• What to produce:
Quote the part of the commit page below that begins with the words "Write intent R" and ends with "updated along v1.".

** start Passage shown **

Whamcloud - gitweb
LU-11158 mdt: grow lvb buffer to hold layout 49/34049/4
authorBobi Jam <bobijam@whamcloud.com>
Thu, 19 Jul 2018 15:19:43 +0000 (23:19 +0800)
committerOleg Drokin <green@whamcloud.com>
Fri, 15 Feb 2019 01:28:35 +0000 (01:28 +0000)
Write intent RPC could generate a layout bigger than the initial
mdt_max_mdsize, so that the new layout cannot be returned to client,
this patch fix this issue by:

* fix a glitch in lod_use_defined_striping(), where v3 should be
  updated along v1.
* change lvbo_fill() return -ERANGE in this case, and stores in its
  @buflen parameter the needed buffer size
* in ldlm_handle_enqueue0(), when ldlm_lvbo_fill() detects -ERANGE,
  it grows the corresponding RMF_DLM_LVB buffer and retrives the
  layout to refill the buffer again.
* define a new MAX_MD_SIZE to hold a reasonal composite layout, and
  keeps old MAX_MD_SIZE as MAX_MD_SIZE_OLD.

lustre-review: https://review.whamcloud.com/32847
lustre-commit: e5abcf83c0575b8a79594c1eb9ea727739d91522

Signed-off-by: Bobi Jam <bobijam@whamcloud.com>
Change-Id: I255b954195b3e64c3edd416c0cb209df0d9fc43a
Reviewed-by: Andreas Dilger <adilger@whamcloud.com>
Reviewed-by: Mike Pershin <mpershin@whamcloud.com>
Reviewed-by: Oleg Drokin <green@whamcloud.com>
Reviewed-on: https://review.whamcloud.com/34049
Tested-by: Jenkins
Tested-by: Maloo <maloo@whamcloud.com>
lustre/include/lustre/lustre_idl.h
lustre/include/lustre_dlm.h
lustre/ldlm/ldlm_lockd.c
lustre/lod/lod_qos.c
lustre/mdc/mdc_locks.c
lustre/mdt/mdt_handler.c
lustre/mdt/mdt_lvb.c
lustre/ofd/ofd_lvb.c
lustre/quota/qmt_lock.c
lustre/tests/replay-single.sh
lustre/tests/sanity-pfl.sh

index 7f789c5..ba3ea45 100644 (file)
@@ -1062,7 +1062,11 @@ struct lov_mds_md_v1 {            /* LOV EA mds/wire data (little-endian) */
        struct lov_ost_data_v1 lmm_objects[0]; /* per-stripe data */
 };
 
-#define MAX_MD_SIZE (sizeof(struct lov_mds_md) + 4 * sizeof(struct lov_ost_data))
+#define MAX_MD_SIZE_OLD (sizeof(struct lov_mds_md) +                   \
+                        4 * sizeof(struct lov_ost_data))
+#define MAX_MD_SIZE (sizeof(struct lov_comp_md_v1) +                   \
+                    4 * (sizeof(struct lov_comp_md_entry_v1) +         \
+                         MAX_MD_SIZE_OLD))
 #define MIN_MD_SIZE (sizeof(struct lov_mds_md) + 1 * sizeof(struct lov_ost_data))
 
 /* This is the default MDT reply size allocated, should the striping be bigger,
index 2dcc2ae..7d84ff0 100644 (file)

** end Passage shown **
** start Extracted information **

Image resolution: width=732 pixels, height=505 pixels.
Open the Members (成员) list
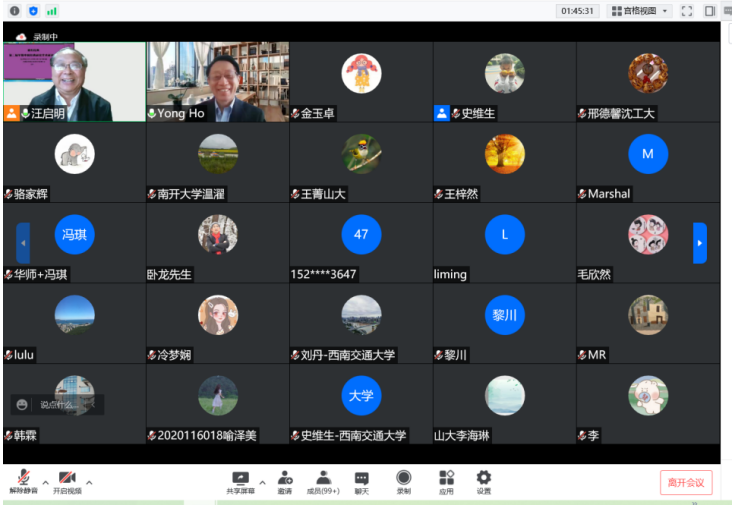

** end Extracted information **
** start Extracted information **

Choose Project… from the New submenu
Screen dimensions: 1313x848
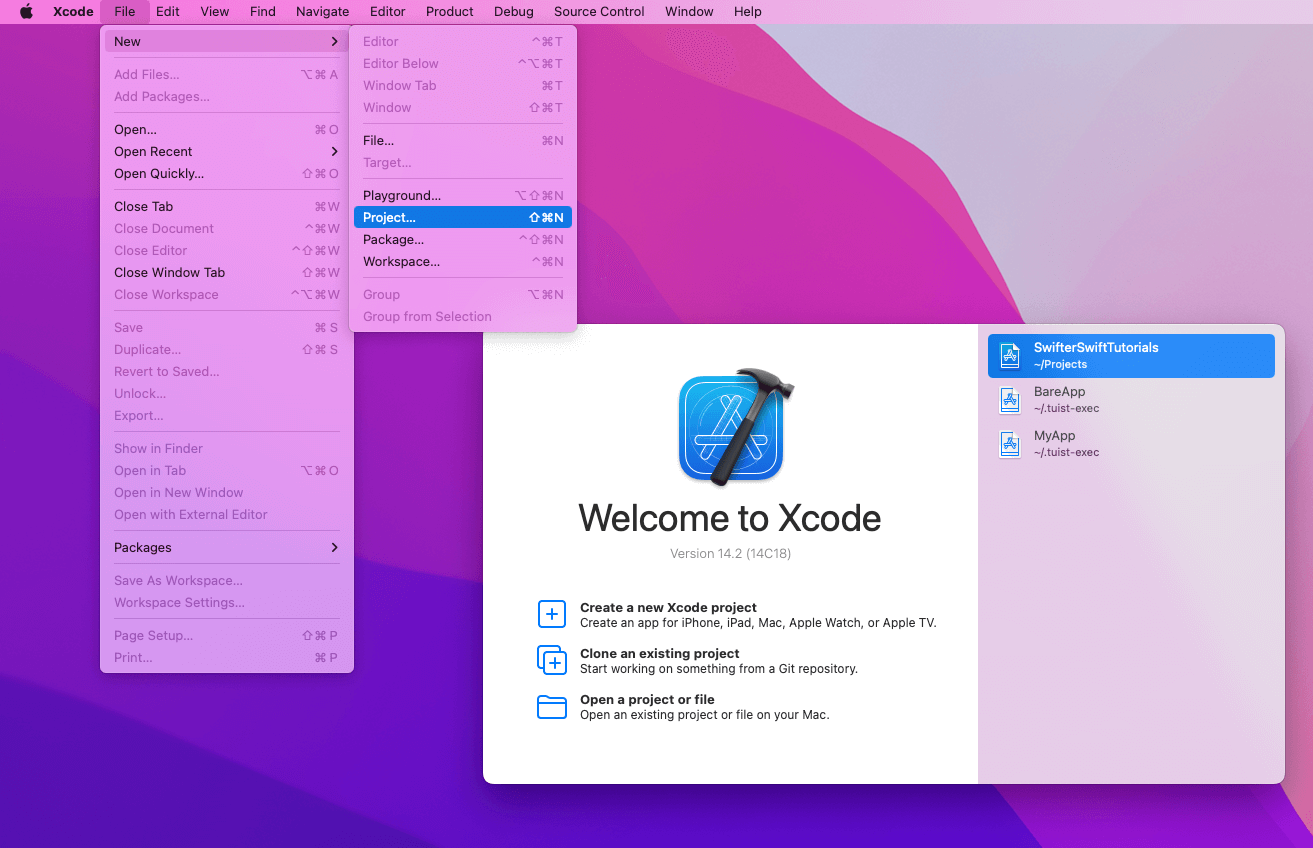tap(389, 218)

** end Extracted information **

• Reply:
Write intent RPC could generate a layout bigger than the initial
mdt_max_mdsize, so that the new layout cannot be returned to client,
this patch fix this issue by:

* fix a glitch in lod_use_defined_striping(), where v3 should be
  updated along v1.